Delving into the history of social work in Scotland
A Glasgow Caledonian University archivist has been researching the untold story of Scotland’s first social work museum.
Heatherbank Museum of Social Work was founded by a former social worker as a place where social workers, students and schoolchildren could learn about the history of social welfare and its origins in Victorian philanthropy and the Poor Laws.
Now a joint research project by Heather Panayiotaki, Assistant Archivist at GCU and the Open Polytechnic of New Zealand, is studying the institution’s records.

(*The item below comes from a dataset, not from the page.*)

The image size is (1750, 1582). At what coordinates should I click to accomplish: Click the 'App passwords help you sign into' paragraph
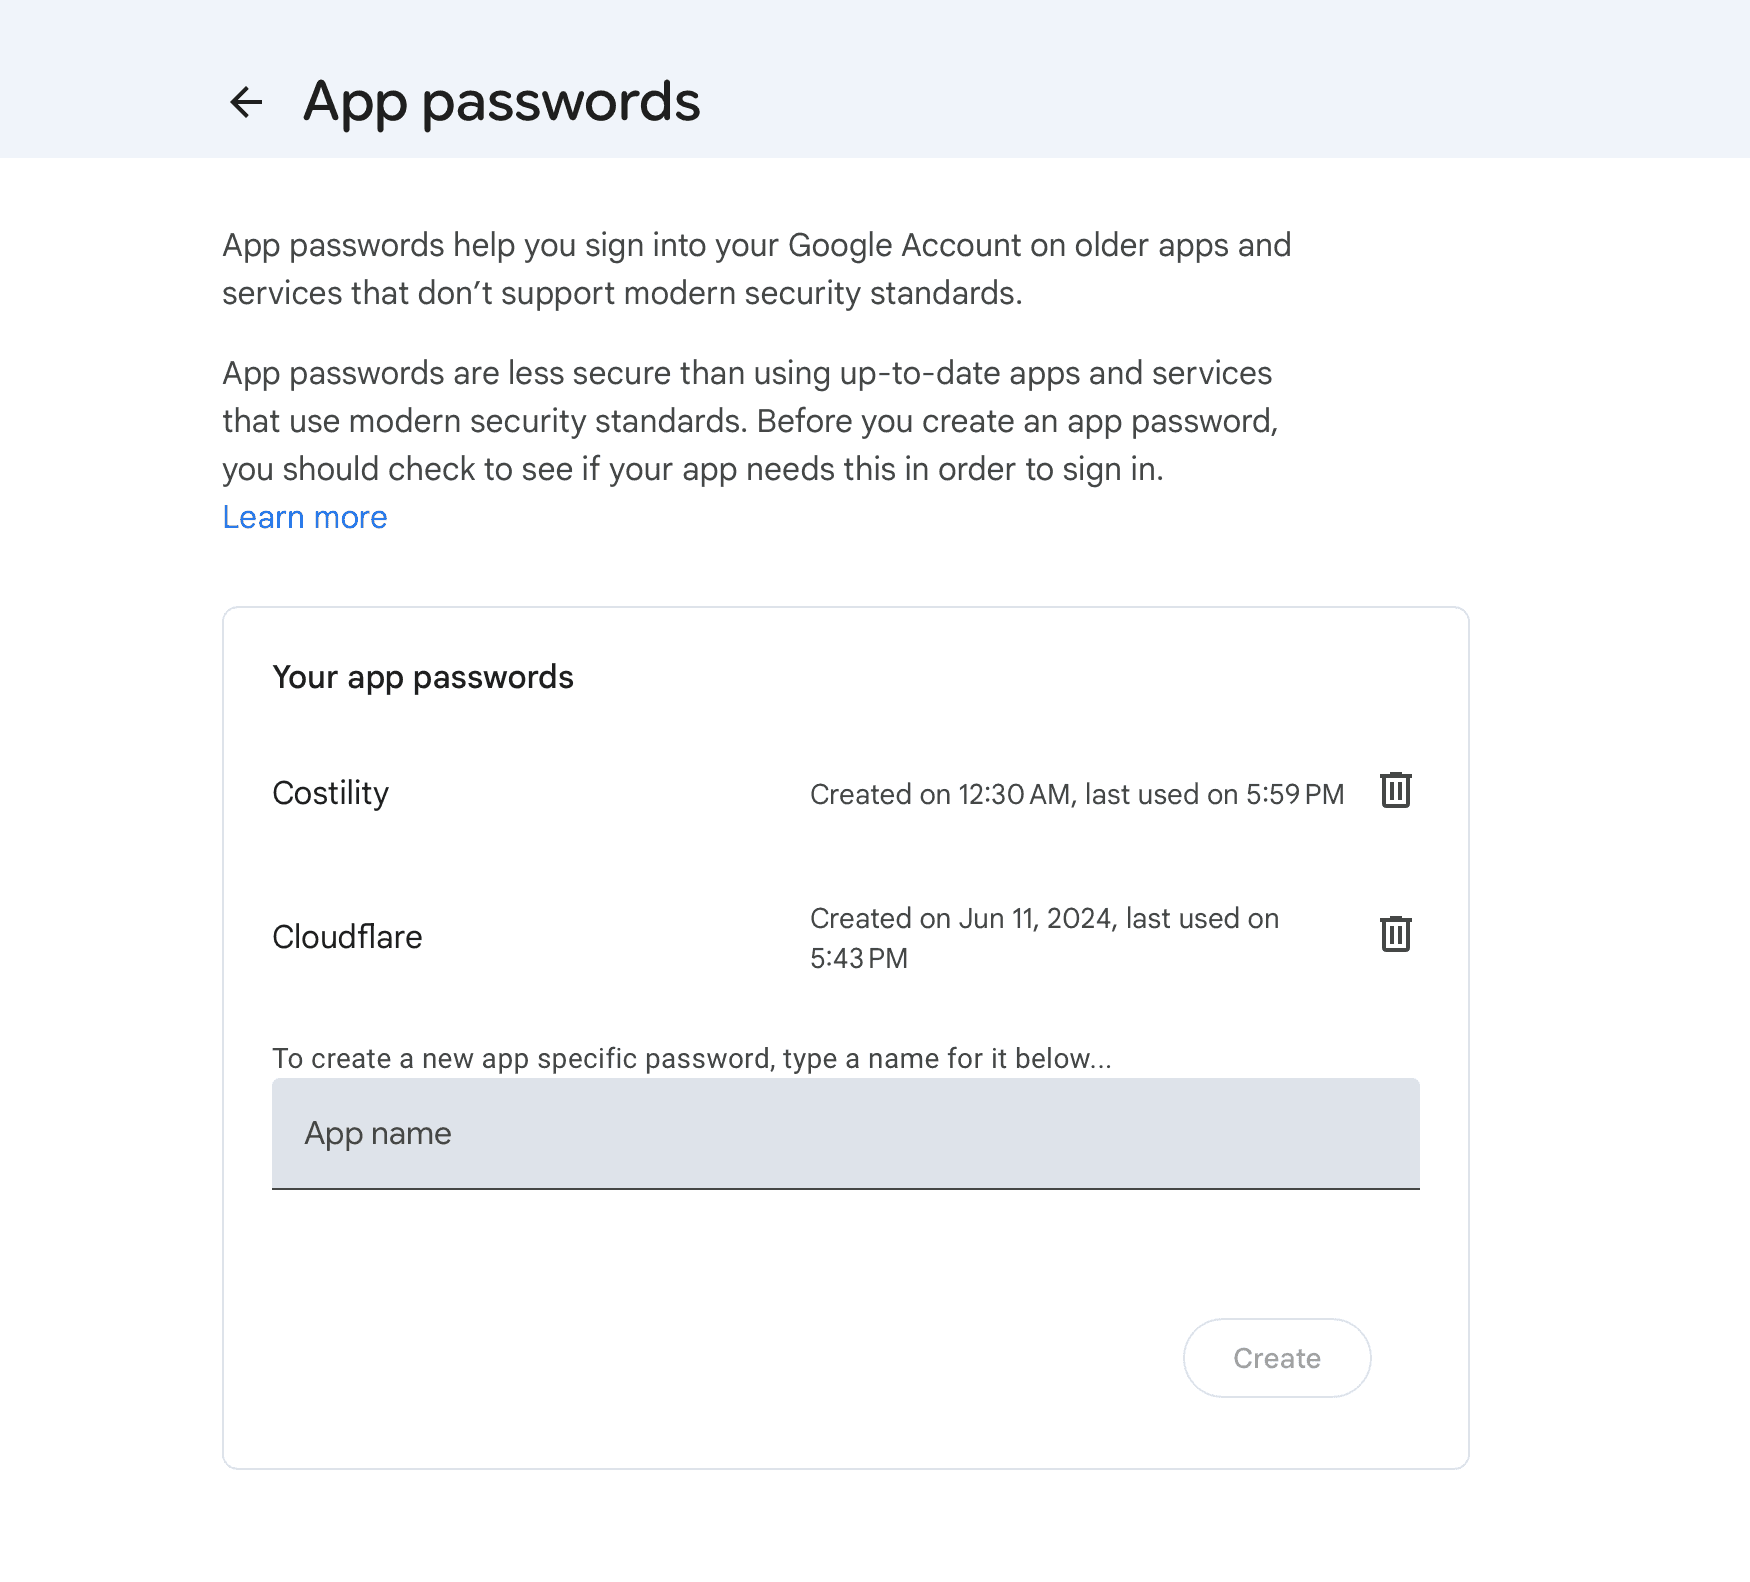tap(756, 245)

In 1975, Colin Harvey opened Heatherbank Museum of Social Work to the public in the front room of his home in Milngavie. To extend the museum's reach, he commissioned a converted Commer motor caravan that took exhibitions on the road to schools, colleges, universities, and public events around Scotland.
Following his death in 1985, his wife, Rosemary, a former art teacher, stepped in and developed the museum as a curriculum resource for schools. Her approach saw Heatherbank named Scottish Museum of the Year Award in 1990.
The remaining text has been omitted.